Portions of the employer health, vision and dental insurance incurred during the forgiveness covered period are eligible to be used for forgiveness, as long as the expenses are either paid during the period or by the next due date.

Retirement plan benefits paid by the employer are eligible for forgiveness if they are either paid or incurred during the covered period.

Employee benefit costs for retirement or insurance paid in advance are not eligible for forgiveness.

What payroll costs before and after the covered period are eligible for forgiveness?

For employers’ pay periods paid bi-weekly or more frequently, there is no requirement to calculate partial pay periods.  The employer can elect an “alternate covered period” to align with their regular payroll schedule.   The final payroll during the covered period does not have to be paid during the covered period to be eligible for forgiveness as long as it paid on or before the next regular payroll date.

For employers with twice monthly or monthly payrolls, they will calculate partial pay periods based on the date their loan proceeds were received and cannot elect the alternative covered period.

How is owner compensation calculated?

Owner compensation is calculated based on the type of entity and will vary between organizations.  For additional assistance and guidance on how to calculate the eligible owner compensation for your organization, please see the FAQs Loan Forgiveness Payroll Costs – Questions Eight or contact your Mitchell Wiggins representative with your specific questions.

How does the reduction in salaries impact loan forgiveness? 

An employer can reduce an employee’s wages and salary by up to 25% without impacting forgiveness.  This reduction only applies to wages or base salary and does not factor in overtime, tips or other bonus compensation.  If an employer reduces an employee’s salary by more than 25%, that reduction in salaries must be applied across the entire covered period.   There are certain safe harbors to allow employers to restore wages by December 31, 2020.  For employer’s that had to reduce employees’ wages by more than 25%, a consideration of delaying the forgiveness application should be made to determine if wages can be restored and the safe harbor can be applied.

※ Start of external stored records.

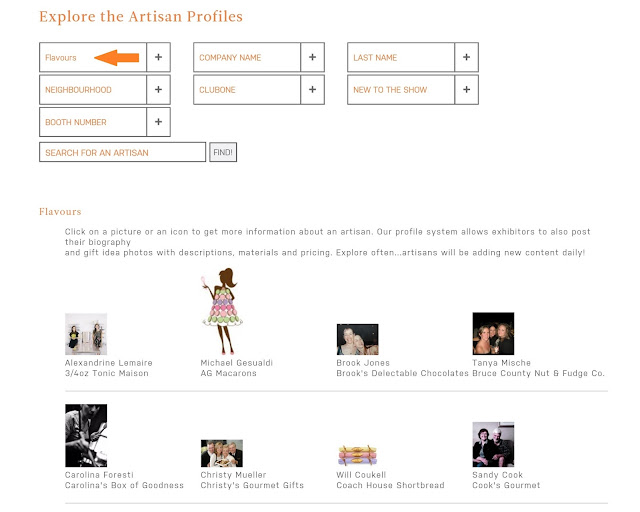Viewport: 640px width, 512px height.
Task: Open the New To The Show plus icon
Action: [x=466, y=89]
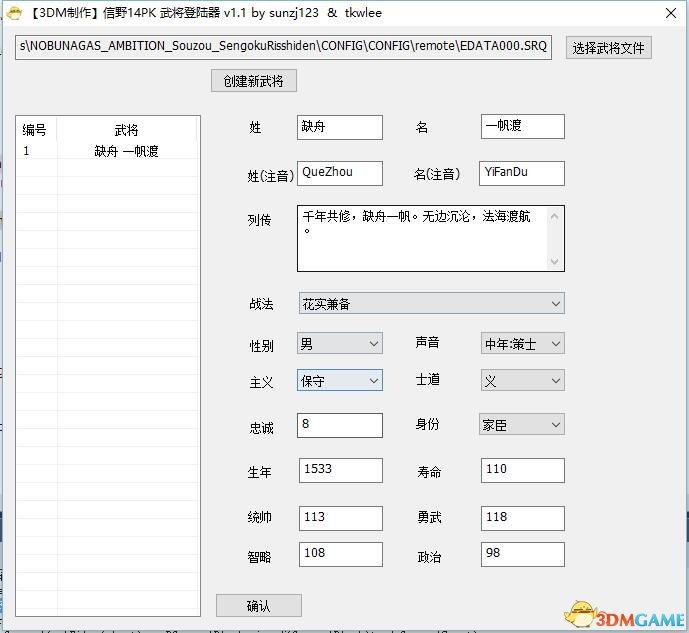
Task: Open the 声音 dropdown
Action: click(x=522, y=344)
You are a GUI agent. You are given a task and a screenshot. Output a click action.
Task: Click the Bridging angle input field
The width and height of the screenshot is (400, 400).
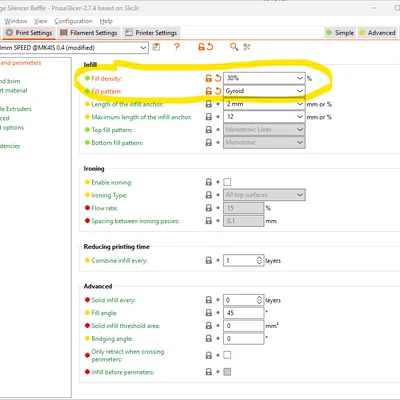tap(244, 339)
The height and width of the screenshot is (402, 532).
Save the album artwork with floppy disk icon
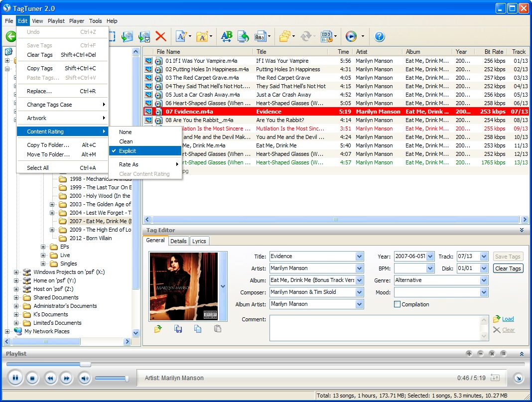[x=178, y=329]
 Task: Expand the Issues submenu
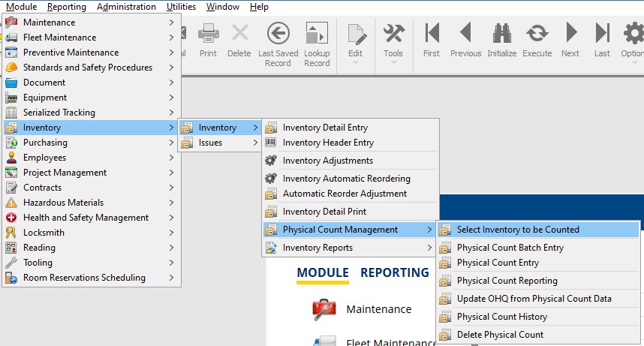coord(220,143)
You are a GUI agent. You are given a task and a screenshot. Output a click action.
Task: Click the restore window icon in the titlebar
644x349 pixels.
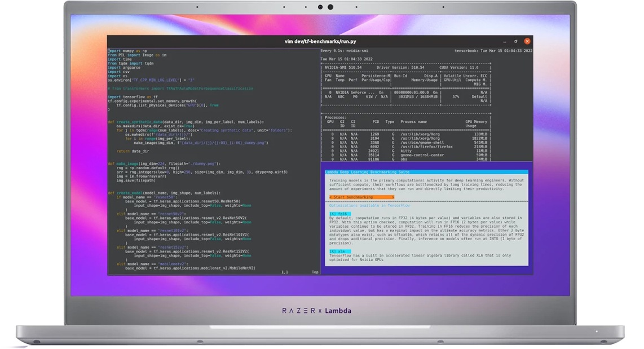tap(516, 42)
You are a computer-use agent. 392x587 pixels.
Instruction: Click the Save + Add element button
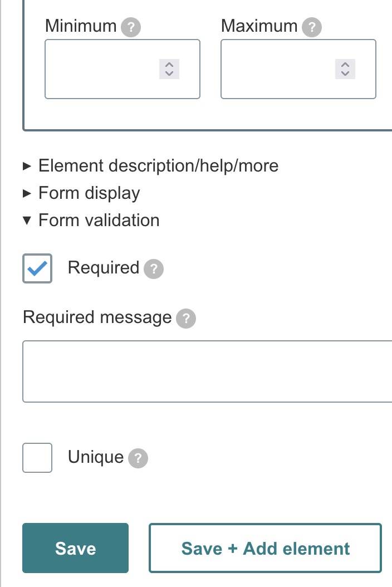pos(265,548)
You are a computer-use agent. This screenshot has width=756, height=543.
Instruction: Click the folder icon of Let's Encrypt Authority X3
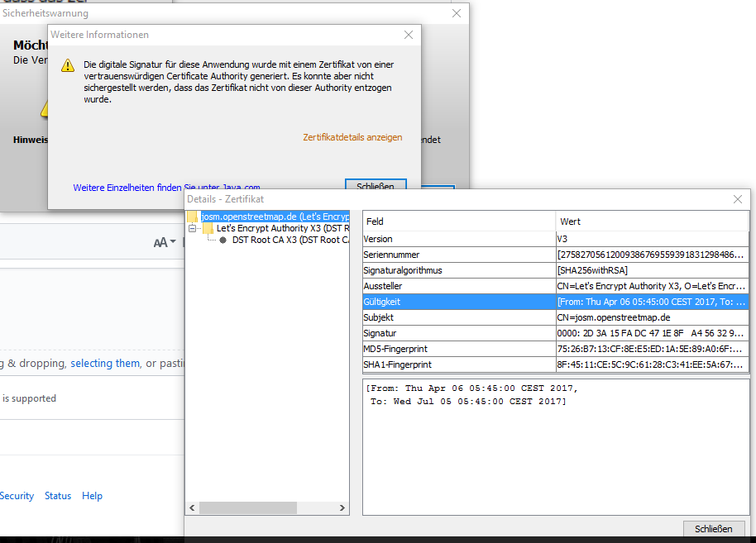pyautogui.click(x=208, y=228)
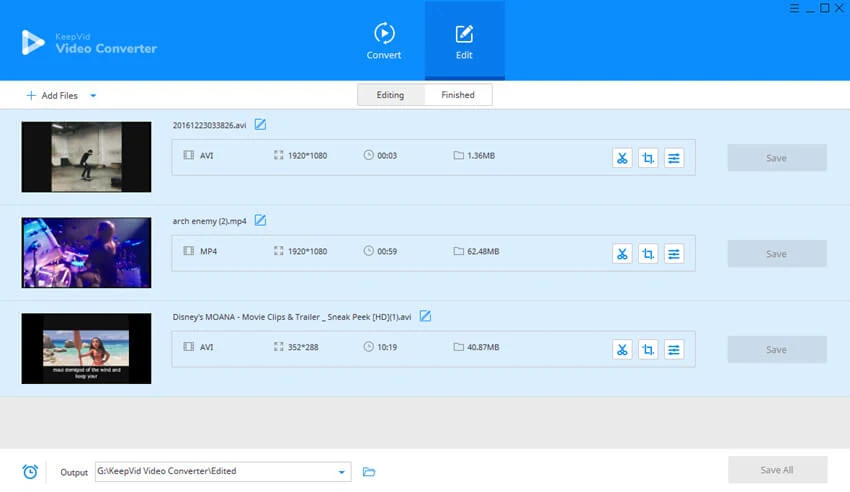
Task: Crop the 20161223033826.avi video
Action: coord(648,158)
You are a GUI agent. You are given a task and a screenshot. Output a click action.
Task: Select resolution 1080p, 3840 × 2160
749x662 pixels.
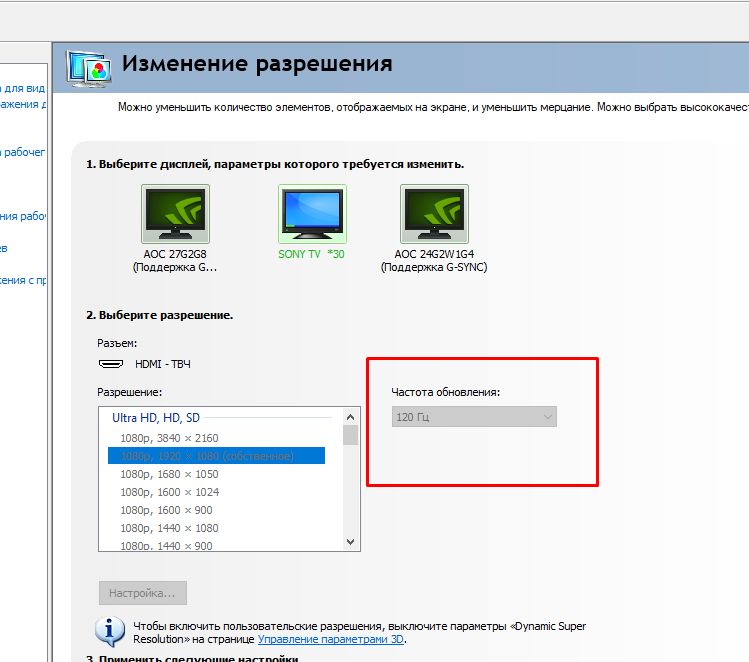(x=169, y=438)
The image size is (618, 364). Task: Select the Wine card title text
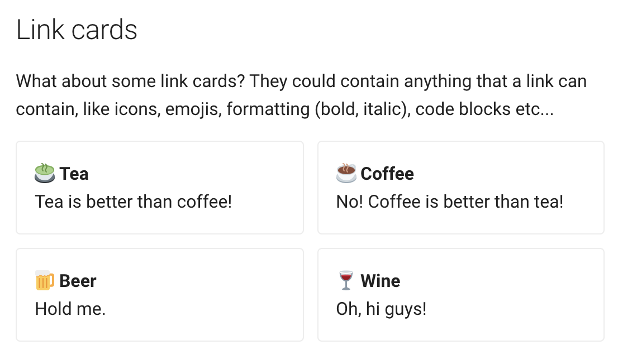pos(381,281)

How does the reduction in Full Time Equivalents impact loan forgiveness?

This topic was not addressed in these FAQs.  We anticipate additional guidance will be released related to full time equivalents in a future update from the Treasury Department.

Are the expenses used for forgiveness tax deductible?

These FAQs did not address the tax deductibility of expenses used for forgiveness.  In Notice 2020-32, the IRS stated that expenses used for forgiveness of PPP loans would not be deductible.   Multiple congressional members have stated that the intent was for the forgiven expenses to also be deductible and the IRS notice was contradictory to that intent.  Although there are bills currently in both the Senate and the House to address this issue, there has been no final legislative action as to the deductibility of PPP loan forgiveness expenses.